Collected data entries
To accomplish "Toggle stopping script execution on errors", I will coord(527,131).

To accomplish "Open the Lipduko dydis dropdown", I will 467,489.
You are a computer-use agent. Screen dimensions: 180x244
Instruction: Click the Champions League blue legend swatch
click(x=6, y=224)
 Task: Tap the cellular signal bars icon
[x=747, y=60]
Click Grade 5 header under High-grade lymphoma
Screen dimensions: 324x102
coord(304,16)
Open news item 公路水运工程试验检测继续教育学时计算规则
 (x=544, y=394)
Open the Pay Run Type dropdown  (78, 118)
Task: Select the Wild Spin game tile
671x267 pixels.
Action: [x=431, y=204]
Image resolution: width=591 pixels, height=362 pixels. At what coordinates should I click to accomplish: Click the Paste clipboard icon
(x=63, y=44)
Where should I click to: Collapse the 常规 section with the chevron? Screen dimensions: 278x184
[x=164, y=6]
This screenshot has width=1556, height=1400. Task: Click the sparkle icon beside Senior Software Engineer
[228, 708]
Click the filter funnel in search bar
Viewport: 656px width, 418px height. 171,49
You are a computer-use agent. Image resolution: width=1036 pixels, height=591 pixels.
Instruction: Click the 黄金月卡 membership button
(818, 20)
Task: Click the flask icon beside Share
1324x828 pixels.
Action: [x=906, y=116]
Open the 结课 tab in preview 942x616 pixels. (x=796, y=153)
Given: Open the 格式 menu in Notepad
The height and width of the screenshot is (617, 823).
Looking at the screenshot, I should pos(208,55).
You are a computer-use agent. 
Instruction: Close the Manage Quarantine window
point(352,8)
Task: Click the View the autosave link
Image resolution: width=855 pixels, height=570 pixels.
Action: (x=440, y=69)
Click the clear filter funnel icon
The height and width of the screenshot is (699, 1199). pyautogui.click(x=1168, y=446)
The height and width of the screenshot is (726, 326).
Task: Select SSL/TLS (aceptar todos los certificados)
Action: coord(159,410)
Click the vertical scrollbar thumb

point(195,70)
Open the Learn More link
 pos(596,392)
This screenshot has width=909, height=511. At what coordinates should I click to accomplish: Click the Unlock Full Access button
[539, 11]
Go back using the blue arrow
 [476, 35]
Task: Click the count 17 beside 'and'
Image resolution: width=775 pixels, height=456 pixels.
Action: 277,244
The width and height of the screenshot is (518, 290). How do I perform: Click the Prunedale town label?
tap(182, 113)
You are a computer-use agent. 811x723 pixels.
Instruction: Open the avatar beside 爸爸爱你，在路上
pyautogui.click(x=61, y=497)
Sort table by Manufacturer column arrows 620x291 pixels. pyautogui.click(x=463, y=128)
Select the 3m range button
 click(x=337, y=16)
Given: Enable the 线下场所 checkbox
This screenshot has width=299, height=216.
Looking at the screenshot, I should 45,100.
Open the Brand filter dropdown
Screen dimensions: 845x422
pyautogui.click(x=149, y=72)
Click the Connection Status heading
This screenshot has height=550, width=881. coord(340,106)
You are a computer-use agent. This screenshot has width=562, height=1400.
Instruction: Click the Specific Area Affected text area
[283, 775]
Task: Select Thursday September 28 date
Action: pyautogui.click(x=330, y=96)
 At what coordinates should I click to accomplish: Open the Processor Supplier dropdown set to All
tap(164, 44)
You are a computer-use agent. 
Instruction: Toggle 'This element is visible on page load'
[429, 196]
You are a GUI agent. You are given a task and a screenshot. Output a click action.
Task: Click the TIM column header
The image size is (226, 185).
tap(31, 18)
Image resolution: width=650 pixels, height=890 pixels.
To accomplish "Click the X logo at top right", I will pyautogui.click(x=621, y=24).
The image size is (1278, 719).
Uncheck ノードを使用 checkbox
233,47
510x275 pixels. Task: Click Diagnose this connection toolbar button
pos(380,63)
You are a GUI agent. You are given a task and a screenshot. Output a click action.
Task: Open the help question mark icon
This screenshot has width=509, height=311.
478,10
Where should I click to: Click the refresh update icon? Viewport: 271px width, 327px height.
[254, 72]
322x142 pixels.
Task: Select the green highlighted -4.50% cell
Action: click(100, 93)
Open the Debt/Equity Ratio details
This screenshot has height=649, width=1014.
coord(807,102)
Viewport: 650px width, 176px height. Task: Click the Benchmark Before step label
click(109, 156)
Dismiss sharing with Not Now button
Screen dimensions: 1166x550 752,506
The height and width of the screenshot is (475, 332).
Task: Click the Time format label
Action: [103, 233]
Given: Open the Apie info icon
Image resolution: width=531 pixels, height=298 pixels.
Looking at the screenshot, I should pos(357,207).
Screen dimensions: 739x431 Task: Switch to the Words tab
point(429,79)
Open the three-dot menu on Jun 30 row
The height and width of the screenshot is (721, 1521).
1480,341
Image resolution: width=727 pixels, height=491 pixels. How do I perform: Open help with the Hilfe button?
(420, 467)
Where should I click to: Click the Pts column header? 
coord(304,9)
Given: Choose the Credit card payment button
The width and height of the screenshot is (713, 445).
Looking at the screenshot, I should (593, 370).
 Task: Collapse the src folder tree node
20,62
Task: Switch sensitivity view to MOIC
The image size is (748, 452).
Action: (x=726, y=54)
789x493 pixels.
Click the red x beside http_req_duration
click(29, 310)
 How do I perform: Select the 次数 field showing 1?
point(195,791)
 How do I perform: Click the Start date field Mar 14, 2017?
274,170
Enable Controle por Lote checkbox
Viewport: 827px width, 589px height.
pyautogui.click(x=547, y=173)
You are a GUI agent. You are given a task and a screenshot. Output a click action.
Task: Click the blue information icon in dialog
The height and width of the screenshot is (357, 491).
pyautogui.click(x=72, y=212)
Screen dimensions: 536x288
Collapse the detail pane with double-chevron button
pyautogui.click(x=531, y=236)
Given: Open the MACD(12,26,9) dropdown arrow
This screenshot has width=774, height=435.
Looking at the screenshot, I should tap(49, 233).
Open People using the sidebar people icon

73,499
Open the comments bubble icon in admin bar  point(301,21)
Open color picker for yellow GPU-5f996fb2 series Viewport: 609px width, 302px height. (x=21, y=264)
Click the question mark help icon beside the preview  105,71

_OBJECTIVE_
Write out all of the lines again, switching every "funnel" to "cone" and leaving everything else unchanged.

_PROBLEM SOLUTION_
To accomplish "Toggle stopping script execution on errors", I will coord(527,131).

To accomplish "Open the Lipduko dydis dropdown", I will 467,489.
You are a computer-use agent. Screen dimensions: 180x244
Instruction: Click the Champions League blue legend swatch
click(x=6, y=224)
 Task: Tap the cellular signal bars icon
[x=747, y=60]
Click Grade 5 header under High-grade lymphoma
Screen dimensions: 324x102
coord(304,16)
Open news item 公路水运工程试验检测继续教育学时计算规则
 (x=544, y=394)
Open the Pay Run Type dropdown  (78, 118)
Task: Select the Wild Spin game tile
671x267 pixels.
Action: [x=431, y=204]
Image resolution: width=591 pixels, height=362 pixels. At what coordinates should I click to accomplish: Click the Paste clipboard icon
(x=63, y=44)
Where should I click to: Collapse the 常规 section with the chevron? Screen dimensions: 278x184
[x=164, y=6]
This screenshot has width=1556, height=1400. Task: Click the sparkle icon beside Senior Software Engineer
[228, 708]
Click the filter cone in search bar
Viewport: 656px width, 418px height. 171,49
You are a computer-use agent. Image resolution: width=1036 pixels, height=591 pixels.
Instruction: Click the 黄金月卡 membership button
(818, 20)
Task: Click the flask icon beside Share
1324x828 pixels.
Action: [x=906, y=116]
Open the 结课 tab in preview 942x616 pixels. (x=796, y=153)
Given: Open the 格式 menu in Notepad
The height and width of the screenshot is (617, 823).
Looking at the screenshot, I should pos(208,55).
You are a computer-use agent. 
Instruction: Close the Manage Quarantine window
point(352,8)
Task: Click the View the autosave link
Image resolution: width=855 pixels, height=570 pixels.
Action: (x=440, y=69)
Click the clear filter cone icon
The height and width of the screenshot is (699, 1199). pyautogui.click(x=1168, y=446)
The height and width of the screenshot is (726, 326).
Task: Select SSL/TLS (aceptar todos los certificados)
Action: coord(159,410)
Click the vertical scrollbar thumb

point(195,70)
Open the Learn More link
 pos(596,392)
This screenshot has width=909, height=511. At what coordinates should I click to accomplish: Click the Unlock Full Access button
[539, 11]
Go back using the blue arrow
 [476, 35]
Task: Click the count 17 beside 'and'
Image resolution: width=775 pixels, height=456 pixels.
Action: 277,244
The width and height of the screenshot is (518, 290). How do I perform: Click the Prunedale town label?
tap(182, 113)
You are a computer-use agent. 811x723 pixels.
Instruction: Open the avatar beside 爸爸爱你，在路上
pyautogui.click(x=61, y=497)
Sort table by Manufacturer column arrows 620x291 pixels. pyautogui.click(x=463, y=128)
Select the 3m range button
 click(x=337, y=16)
Given: Enable the 线下场所 checkbox
This screenshot has width=299, height=216.
Looking at the screenshot, I should 45,100.
Open the Brand filter dropdown
Screen dimensions: 845x422
pyautogui.click(x=149, y=72)
Click the Connection Status heading
This screenshot has height=550, width=881. coord(340,106)
You are a computer-use agent. This screenshot has width=562, height=1400.
Instruction: Click the Specific Area Affected text area
[283, 775]
Task: Select Thursday September 28 date
Action: pyautogui.click(x=330, y=96)
 At what coordinates should I click to accomplish: Open the Processor Supplier dropdown set to All
tap(164, 44)
You are a computer-use agent. 
Instruction: Toggle 'This element is visible on page load'
[429, 196]
You are a GUI agent. You are given a task and a screenshot. Output a click action.
Task: Click the TIM column header
The image size is (226, 185).
tap(31, 18)
Image resolution: width=650 pixels, height=890 pixels.
To accomplish "Click the X logo at top right", I will pyautogui.click(x=621, y=24).
The image size is (1278, 719).
Uncheck ノードを使用 checkbox
233,47
510x275 pixels. Task: Click Diagnose this connection toolbar button
pos(380,63)
You are a GUI agent. You are given a task and a screenshot. Output a click action.
Task: Open the help question mark icon
This screenshot has width=509, height=311.
478,10
Where should I click to: Click the refresh update icon? Viewport: 271px width, 327px height.
[254, 72]
322x142 pixels.
Task: Select the green highlighted -4.50% cell
Action: click(100, 93)
Open the Debt/Equity Ratio details
This screenshot has height=649, width=1014.
coord(807,102)
Viewport: 650px width, 176px height. Task: Click the Benchmark Before step label
click(109, 156)
Dismiss sharing with Not Now button
Screen dimensions: 1166x550 752,506
The height and width of the screenshot is (475, 332).
Task: Click the Time format label
Action: [103, 233]
Given: Open the Apie info icon
Image resolution: width=531 pixels, height=298 pixels.
Looking at the screenshot, I should pos(357,207).
Screen dimensions: 739x431 Task: Switch to the Words tab
point(429,79)
Open the three-dot menu on Jun 30 row
The height and width of the screenshot is (721, 1521).
1480,341
Image resolution: width=727 pixels, height=491 pixels. How do I perform: Open help with the Hilfe button?
(420, 467)
Where should I click to: Click the Pts column header? 
coord(304,9)
Given: Choose the Credit card payment button
The width and height of the screenshot is (713, 445).
Looking at the screenshot, I should (593, 370).
 Task: Collapse the src folder tree node
20,62
Task: Switch sensitivity view to MOIC
The image size is (748, 452).
Action: (x=726, y=54)
789x493 pixels.
Click the red x beside http_req_duration
click(29, 310)
 How do I perform: Select the 次数 field showing 1?
point(195,791)
 How do I perform: Click the Start date field Mar 14, 2017?
274,170
Enable Controle por Lote checkbox
Viewport: 827px width, 589px height.
pyautogui.click(x=547, y=173)
You are a GUI agent. You are given a task and a screenshot. Output a click action.
Task: Click the blue information icon in dialog
The height and width of the screenshot is (357, 491).
pyautogui.click(x=72, y=212)
Screen dimensions: 536x288
Collapse the detail pane with double-chevron button
pyautogui.click(x=531, y=236)
Given: Open the MACD(12,26,9) dropdown arrow
This screenshot has width=774, height=435.
Looking at the screenshot, I should tap(49, 233).
Open People using the sidebar people icon

73,499
Open the comments bubble icon in admin bar  point(301,21)
Open color picker for yellow GPU-5f996fb2 series Viewport: 609px width, 302px height. (x=21, y=264)
Click the question mark help icon beside the preview  105,71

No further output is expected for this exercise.